INTRODUCTION: The aim of this study was to evaluate the etiologic distribution and clinical features of children referred to a pediatric endocrinology clinic with signs of early puberty, and to compare clinical, biochemical, and anthropometric properties of the patients followed-up with the diagnosis of precocious puberty and normal variants puberty.
METHODS: In this single-center study, we included children referred with signs of early puberty between July 2015 and July 2017. We retrospectively evaluated the anthropometric measurements and pubertal status of the patients. In the evaluation of patients with suspected early puberty, biochemical tests, bone age, and pelvic ultrasound were used. If indicated, a standard gonadotropin-releasing hormone stimulation test and brain magnetic resonance imaging were performed.
RESULTS: A total of 476 children were referred for evaluation of early puberty. There were 454 (95.3%) females. The mean age of the patients at the time of referral was 8.97±2.5 years for girls and 9.56±0.74 years for boys. Out of 476 children, only 139 (29.2%) had early pubertal development, and the remaining 337 (70.8%) had normal puberty or no puberty. Out of 139 patients, 45 (9.4%) had precocious puberty, 59 (12.3%) had premature thelarche, and 35 (7.3%) had premature adrenarche.
DISCUSSION AND CONCLUSION: Most of children referred for the evaluation of early pubertal development showed normal puberty or puberty variants. This study emphasizes the importance of a good diagnostic evaluation of these patients.
GİRİŞ ve AMAÇ: Bu çalışmada amaç erken ergenlik şüphesi ile çocuk endokrin polikliniğine yönlendirilen hastaların tanısal dağılımını ve klinik özelliklerini belirlemek, erken puberte ve normal varyant puberte bozuklukları tanısı ile takip edilen ve tedavi başlanan hastaların klinik bulgularını saptamak, biyokimyasal ve antropometrik özelliklerini karşılaştırmaktır.
YÖNTEM ve GEREÇLER: Hastanemiz çocuk endokrin polikliniğine Temmuz 2015-Temmuz 2017 tarihleri arasında erken ergenlik bulguları ile yönlendirilen hastaların verisi hasta dosyaları ve hasta kayıt formlarından geriye dönük olarak tarandı. Hastaların antropometrik bulguları ve başvuru sırasında fizik muayene ile belirlenmiş ergenlik evresi kaydedildi. Ayrıca erken ergenlik şüphesi olan hastaları değerlendirmek amacı ile yapılmış biyokimyasal tetkikler, kemik yaşı, suprapubik pelvik ultrasonografi, gonadotropin salgılatıcı hormon uyarı testi ve kranial manyetik rezonans görüntüleme sonuçları kaydedildi.
BULGULAR: Erken ergenlik bulguları ile başvuran hasta sayısı 476 idi. Bu hastaların 454’ü (%95,3) kız idi. Başvuru sırasında yaş ortalaması kızlarda 8,97±2,5 yıl, erkeklerde 9,56±0,74 yıl idi. Başvuran hastaların sadece 139 (%29,2)’unda erken pubertal bozukluk saptandı, geriye kalan 337 (%70.8) hastanın pubertesi normal ya da henüz başlamamıştı. Erken pubertal bozukluk saptanan hastaların 45 (%9,4)’i puberte prekoks, 59 (%12,3)’u prematür telarş, 35 (%7,3)’i prematür adrenarş idi.
TARTIŞMA ve SONUÇ: Başvuruların çoğunluğunu normal puberte ve normal varyant erken puberte oluşturmaktaydı. Bu çalışma ile hastaların tanı aşamasında iyi değerlendirilmesinin önemi vurgulanmak istendi.

○ ○ ○ ○

▶ [Problems to work on]
A: Can you reproduce the stretch of the early puberty abstract from "BULGULAR: Erken ergenlik" through "önemi vurgulanmak istendi.", word for word?
B: How would you render this sentence from the early puberty abstract in Spanish: "Most of children referred for the evaluation of early pubertal development showed normal puberty or puberty variants."?

○ ○ ○ ○

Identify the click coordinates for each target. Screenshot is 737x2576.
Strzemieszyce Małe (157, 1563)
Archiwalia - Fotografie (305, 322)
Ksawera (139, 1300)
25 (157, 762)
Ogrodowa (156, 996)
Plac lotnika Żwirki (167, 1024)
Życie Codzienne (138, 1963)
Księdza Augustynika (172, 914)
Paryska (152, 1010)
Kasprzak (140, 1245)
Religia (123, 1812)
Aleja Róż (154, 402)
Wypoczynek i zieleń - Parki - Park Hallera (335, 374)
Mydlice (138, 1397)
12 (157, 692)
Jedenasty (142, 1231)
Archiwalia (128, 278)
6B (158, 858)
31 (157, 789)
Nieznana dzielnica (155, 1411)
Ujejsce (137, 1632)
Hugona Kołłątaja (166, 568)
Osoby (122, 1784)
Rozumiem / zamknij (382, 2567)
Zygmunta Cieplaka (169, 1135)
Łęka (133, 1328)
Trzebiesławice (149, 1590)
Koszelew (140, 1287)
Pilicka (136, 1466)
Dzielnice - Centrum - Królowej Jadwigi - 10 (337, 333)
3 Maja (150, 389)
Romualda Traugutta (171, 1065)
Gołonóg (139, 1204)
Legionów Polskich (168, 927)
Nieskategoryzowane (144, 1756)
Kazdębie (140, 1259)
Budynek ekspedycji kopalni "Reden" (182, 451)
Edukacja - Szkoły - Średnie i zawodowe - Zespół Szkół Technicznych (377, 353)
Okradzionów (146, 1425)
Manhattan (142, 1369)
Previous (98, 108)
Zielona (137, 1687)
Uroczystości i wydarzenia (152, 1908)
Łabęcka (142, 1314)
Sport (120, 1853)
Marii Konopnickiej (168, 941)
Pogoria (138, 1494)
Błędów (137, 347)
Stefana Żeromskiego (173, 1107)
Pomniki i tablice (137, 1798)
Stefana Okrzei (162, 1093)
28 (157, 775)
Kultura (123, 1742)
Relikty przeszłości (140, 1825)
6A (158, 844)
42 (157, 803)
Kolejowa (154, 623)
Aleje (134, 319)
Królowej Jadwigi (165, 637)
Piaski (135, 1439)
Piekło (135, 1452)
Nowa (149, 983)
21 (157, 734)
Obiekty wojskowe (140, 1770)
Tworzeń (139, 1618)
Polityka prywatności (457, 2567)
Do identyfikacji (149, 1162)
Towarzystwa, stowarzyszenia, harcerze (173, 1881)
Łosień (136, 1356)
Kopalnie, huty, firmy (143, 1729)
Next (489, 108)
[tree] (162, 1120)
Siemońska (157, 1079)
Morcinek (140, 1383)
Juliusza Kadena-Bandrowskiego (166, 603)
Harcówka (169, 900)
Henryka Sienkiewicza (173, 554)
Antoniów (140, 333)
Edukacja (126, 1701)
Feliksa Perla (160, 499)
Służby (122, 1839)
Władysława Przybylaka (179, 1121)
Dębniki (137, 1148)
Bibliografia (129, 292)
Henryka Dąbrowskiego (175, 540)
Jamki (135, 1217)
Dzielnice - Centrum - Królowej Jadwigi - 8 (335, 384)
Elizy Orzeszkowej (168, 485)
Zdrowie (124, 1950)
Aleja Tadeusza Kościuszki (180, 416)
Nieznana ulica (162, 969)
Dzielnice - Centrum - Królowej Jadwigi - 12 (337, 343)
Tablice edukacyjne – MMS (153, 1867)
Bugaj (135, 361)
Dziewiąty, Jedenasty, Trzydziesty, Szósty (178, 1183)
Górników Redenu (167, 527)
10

○ ○ ○ ○

▶ [Solution list]
A:
BULGULAR: Erken ergenlik bulguları ile başvuran hasta sayısı 476 idi. Bu hastaların 454’ü (%95,3) kız idi. Başvuru sırasında yaş ortalaması kızlarda 8,97±2,5 yıl, erkeklerde 9,56±0,74 yıl idi. Başvuran hastaların sadece 139 (%29,2)’unda erken pubertal bozukluk saptandı, geriye kalan 337 (%70.8) hastanın pubertesi normal ya da henüz başlamamıştı. Erken pubertal bozukluk saptanan hastaların 45 (%9,4)’i puberte prekoks, 59 (%12,3)’u prematür telarş, 35 (%7,3)’i prematür adrenarş idi.
TARTIŞMA ve SONUÇ: Başvuruların çoğunluğunu normal puberte ve normal varyant erken puberte oluşturmaktaydı. Bu çalışma ile hastaların tanı aşamasında iyi değerlendirilmesinin önemi vurgulanmak istendi.

B: La mayoría de los niños derivados para la evaluación del desarrollo puberal temprano presentaron pubertad normal o variantes de la pubertad.